Gähnen markiert soziale Zugehörigkeit
Forscher gelangen immer mehr zu der Überzeugung, dass
Gähnen nicht so sehr ein körperliches Symptom als viel mehr ein sozialer Marker ist. Bereits für die Urform des Menschen war eine funktionierende Kommunikation von hoher Bedeutung. Das
Verhalten anderer Menschen musste eingeschätzt werden, um das Überleben zu sichern.
Gefahren konnten so frühzeitig erkannt und umgangen werden. Eine Strategie der sozialen Anpassung ist seit jeher die Nachahmung. Bereits Babys imitieren die Sprache und die Bewegungen der Mutter. Verantwortlich für dieses
Verhalten sind die sogenannten Spiegelneuronen. Sie bilden ein enges Netz aus Nervenzellen im Gehirn. Dieses Geflecht nimmt die
Verhaltensweisen anderer Menschen auf, vergleicht sie mit dem eigenen Repertoire und interpretiert sie.

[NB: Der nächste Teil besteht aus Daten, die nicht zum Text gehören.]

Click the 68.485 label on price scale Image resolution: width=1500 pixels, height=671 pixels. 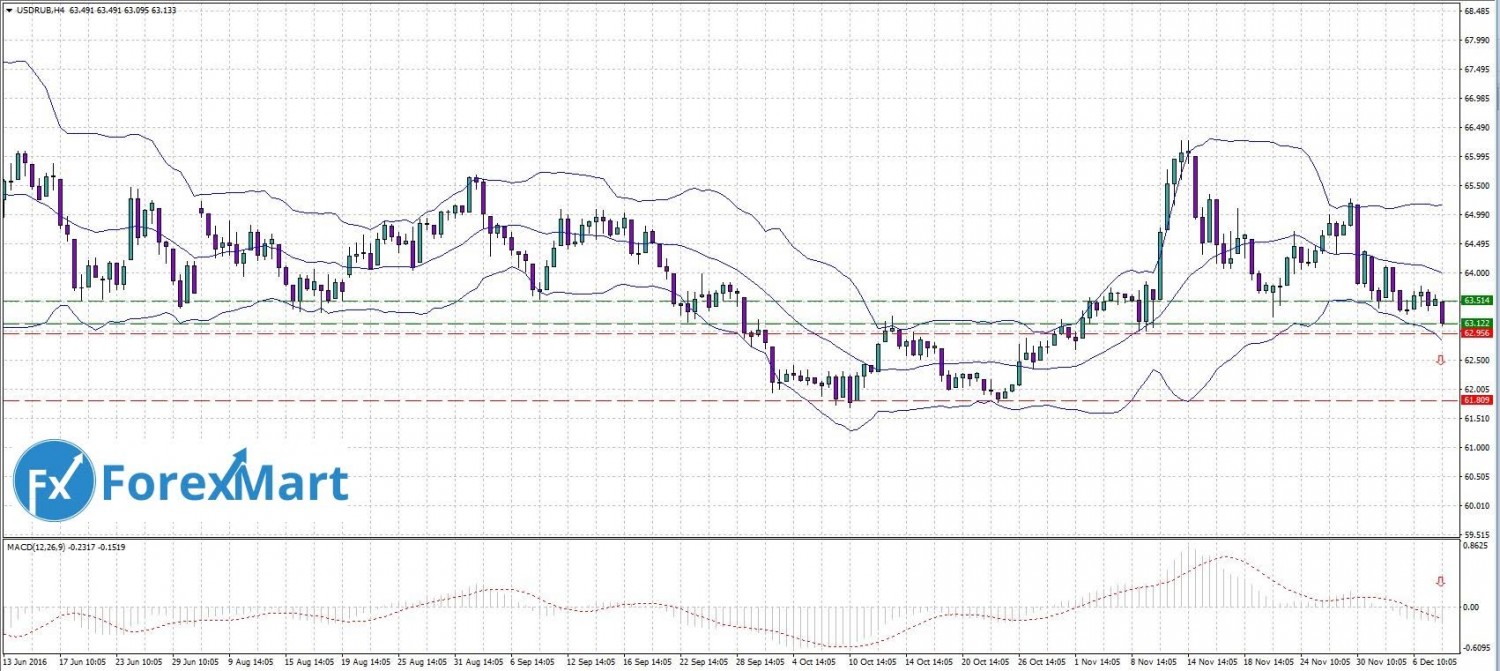point(1477,12)
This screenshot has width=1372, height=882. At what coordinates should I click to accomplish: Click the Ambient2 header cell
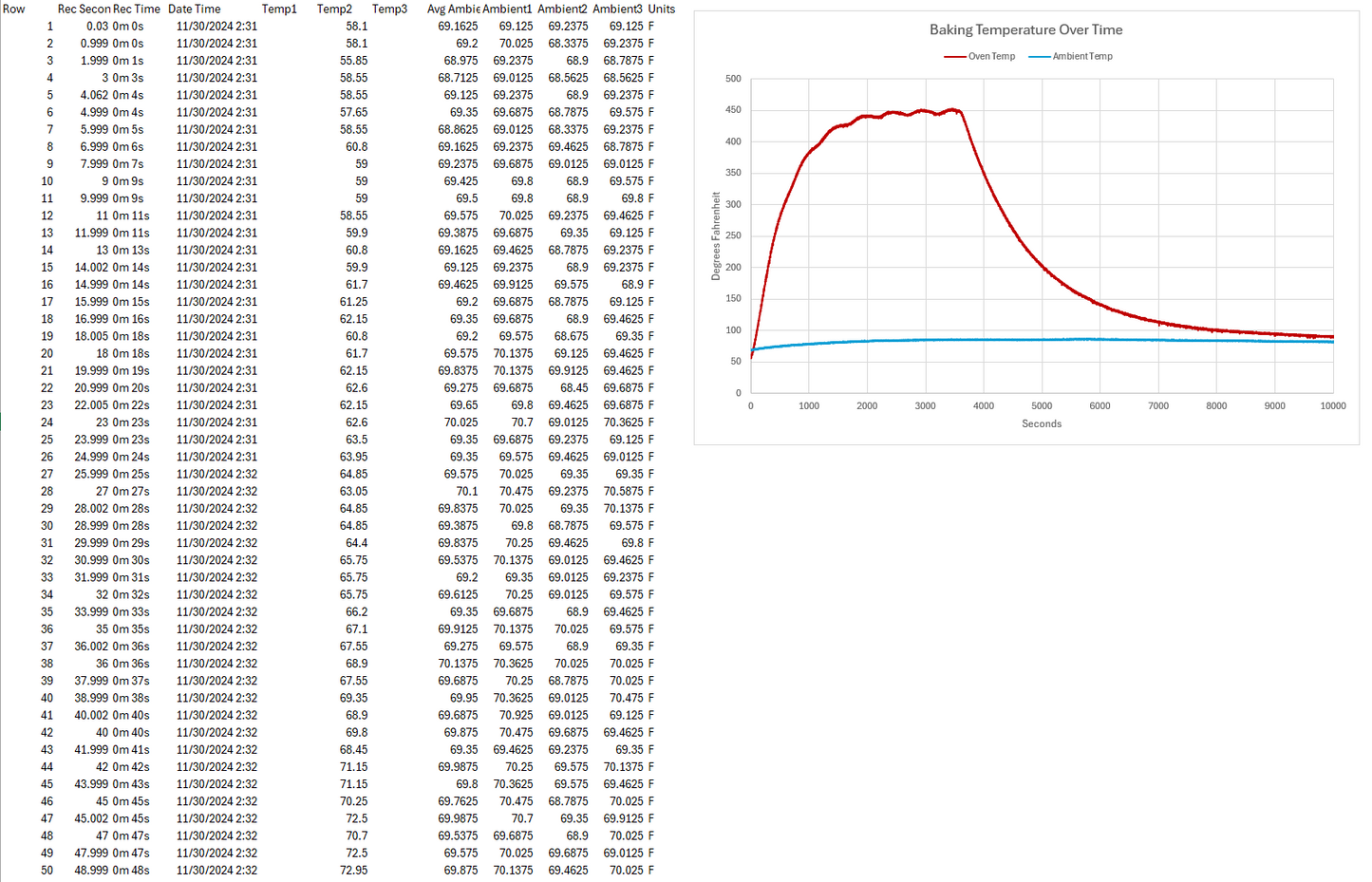tap(562, 9)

Gähnen wäre demnach eine Imitation sozialen
Verhaltens.
Mitfühlendes Gähnen
Aber nicht alle Menschen sind gleichermaßen geneigt, mitzugähnen. Catriona Morrison und ihr Team stellten auf dem British Association Festival of Science in York die Empathie- Theorie vor. Demnach gähnen nur besonders einfühlende Menschen mit. Zuvor hatten die britischen Wissenschaftler eine Versuchsgruppe in ein volles Wartezimmer mit einem notorisch müden Menschen gesetzt. Was allerdings nur die Wissenschaftler wussten: der ständig gähnende Mann war Mitglied der Forschergruppe. Im Anschluss mussten die Probanden verschiedene Gesichter in unterschiedlicher Gemütsregung einschätzen, um deren Empathiefähigkeit zu messen. Als Ergebnis zeigte sich, dass diejenigen mit der größten Mitfühlungsgabe häufiger und auch viel schneller auf das
Gähnen des Mannes reagiert hatten.
Die britischen Forscher bestätigten damit die Ergebnisse des Wissenschaftsteams um Stephen Platek von der Drexel Universität. Sie hatten bereits Jahre zuvor erfolgreich beweisen können, dass Menschen mit geringer Empathiefähigkeit relativ unbeeindruckt bleiben von gähnenden Mitmenschen.
Tierische Übertragung
Auch bei Tieren kann dieses
Verhalten beobachtet werden- so ahmen Primaten, hauptsächlich Schimpansen und Orang Utans, Gesten oder eben
Gähnen der Rudelmitglieder nach. Auch sie reagieren mit deutlichem Nach-
Gähnen, wenn ihnen gähnende Artverwandte vorgeführt werden. Auch der Grad der Bekanntschaft spiele dabei eine große Rolle, so die Forscher des TiHo Zentrums für Neurowissenschaften. Seien es unbekannte Tiere, reagierten die Beobachter deutlich verhaltener als bei Bekannten. Der Biologe Konrad Lorenz interpretiert derartiges tierisches
Verhalten als eine Art Stimmungsübertragung; er hat zum Beispiel bei Vögeln solche ausgeprägten
Verhaltensweisen beobachtet. Wenn einzelne Gänse genug gegessen hätten, würden sie Signale zum Aufbruch geben, etwa angekündigt durch angedeutetes Flügelschlagen. Dieses
Verhalten überträgt sich alsbald auf die gesamte Gruppe.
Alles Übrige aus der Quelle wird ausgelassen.